The sixth reason retired workers could be kissing nearly a quarter of their Social Security checks goodbye in 12 years is the Federal Reserve’s dovish monetary policy.

Although the nation’s central bank has been aggressively raising interest rates since March 2022 to tame high inflation, the Fed kept rates at or near historic lows for most of the past 14 years. While low interest rates encourage borrowing, they weigh down the yields on bonds. As noted, since Social Security is required to hold its excess cash reserves in special-issue bonds, the yields on these bonds have been shrinking for years.

In other words, the Fed’s monetary policy has been suppressing the interest-income earning potential of Social Security’s investment portfolio.

7. Political hubris

The seventh and final reason Social Security is on track for a 23% benefit cut by 2034 is a Capitol Hill deadlock caused by political hubris.

Without getting too far into the weeds, Democrats and Republicans each have a core solution they believe will strengthen Social Security.
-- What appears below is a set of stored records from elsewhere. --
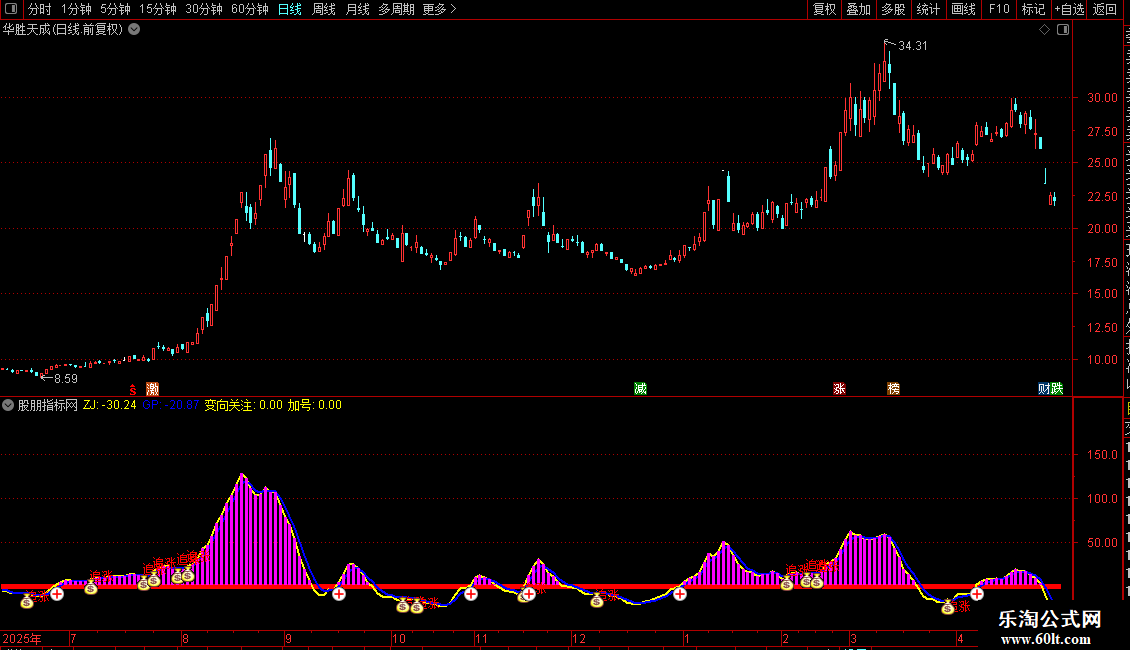Select the 60分钟 period tab
Screen dimensions: 1130x650
click(x=249, y=9)
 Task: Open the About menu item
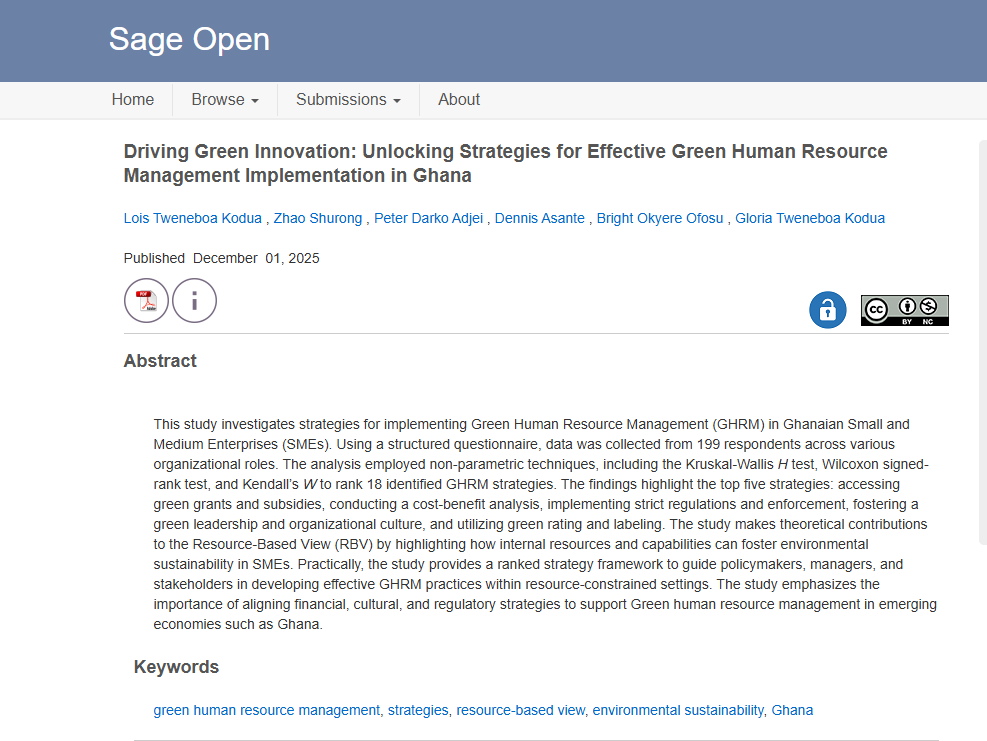[459, 100]

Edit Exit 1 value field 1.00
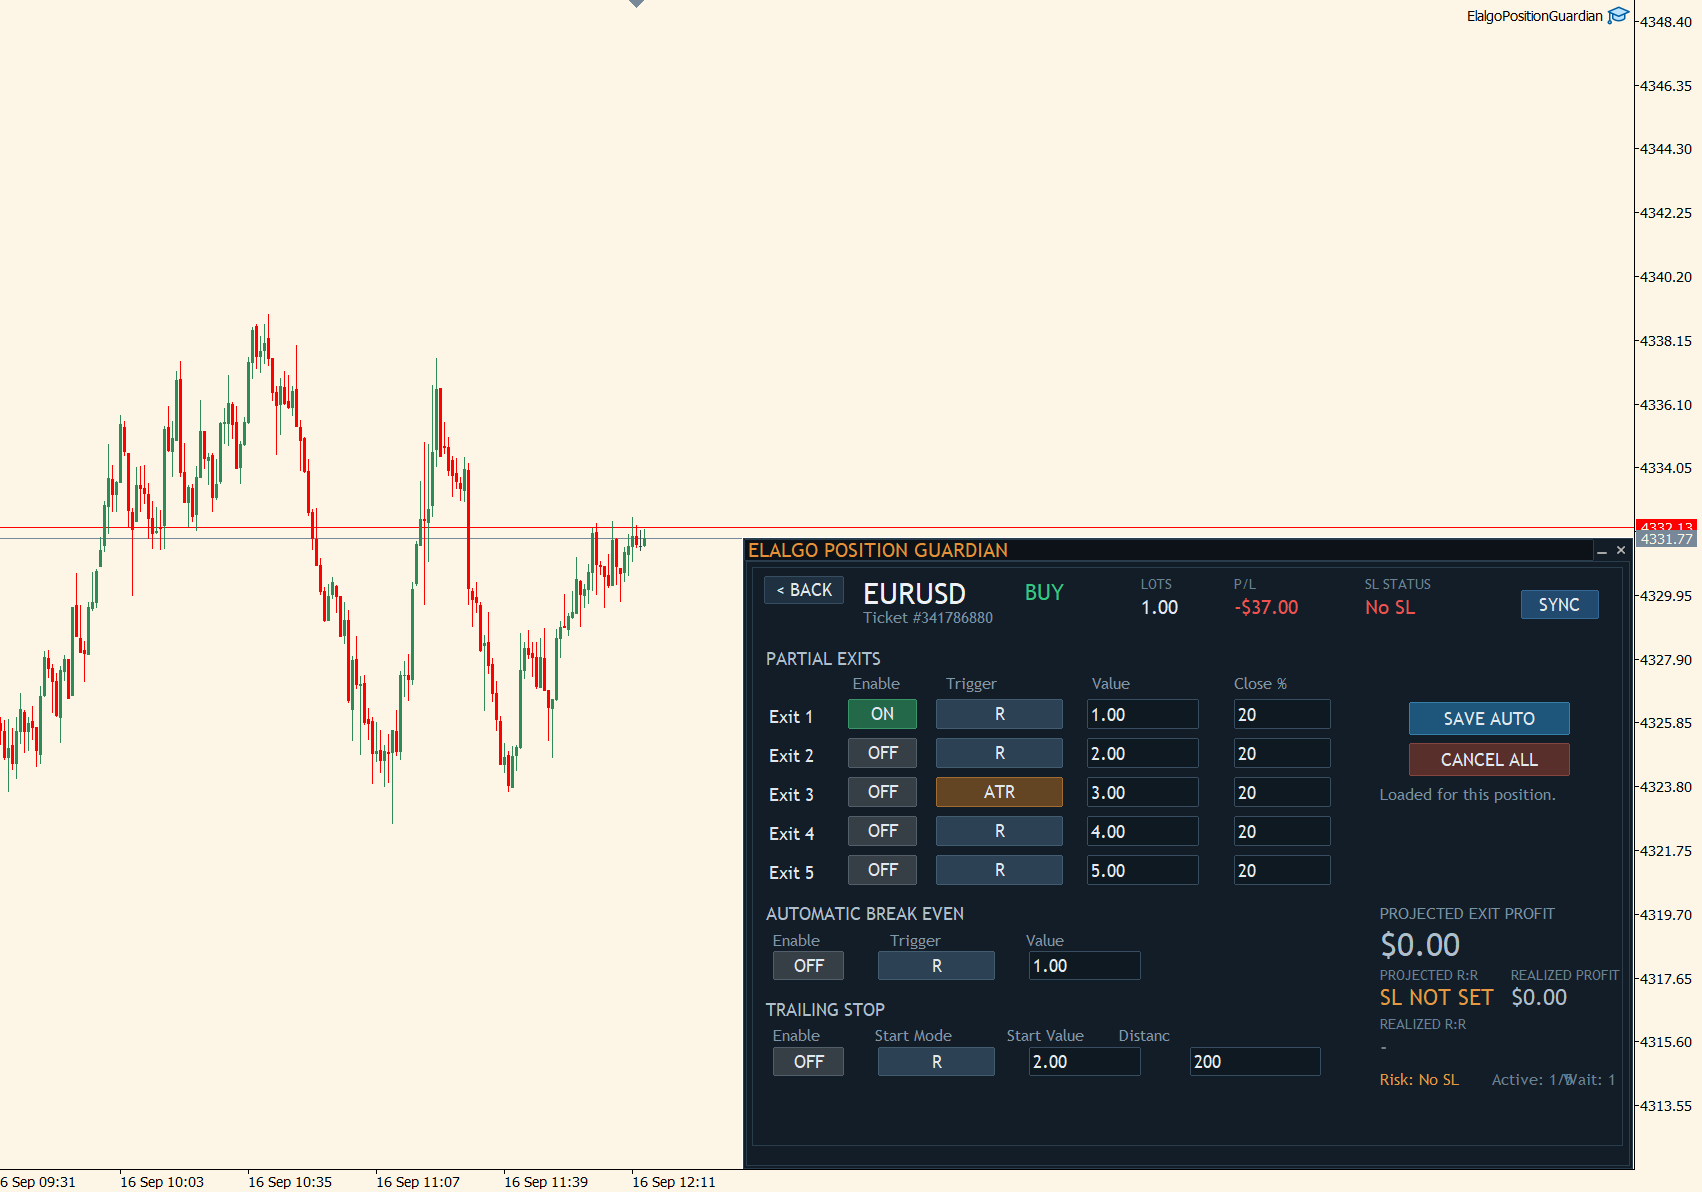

Democrats want to raise additional revenue by increasing payroll taxation on high-earning workers. Meanwhile, Republicans prefer to increase the full retirement age to account for increased longevity.

Both solutions work, which is where the problem lies. With both parties believing they have the superior “fix,” neither has been willing to find common ground with their opposition. That’s an issue, because 60 votes are needed in the Senate to amend Social Security (and it’s been more than four decades since either party held a 60-seat supermajority). Without some form of bipartisan cooperation, there’s no way to tackle what ails Social Security.